Objective:
Output every one of the following items line for line, with no changes.

Entries for locating words and elements
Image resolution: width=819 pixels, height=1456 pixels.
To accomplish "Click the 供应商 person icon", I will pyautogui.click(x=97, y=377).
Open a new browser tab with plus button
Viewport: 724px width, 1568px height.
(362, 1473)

Correct response:
Image resolution: width=819 pixels, height=1456 pixels.
To accomplish "Click the 供应商 person icon", I will pyautogui.click(x=97, y=377).
Open a new browser tab with plus button
Viewport: 724px width, 1568px height.
(362, 1473)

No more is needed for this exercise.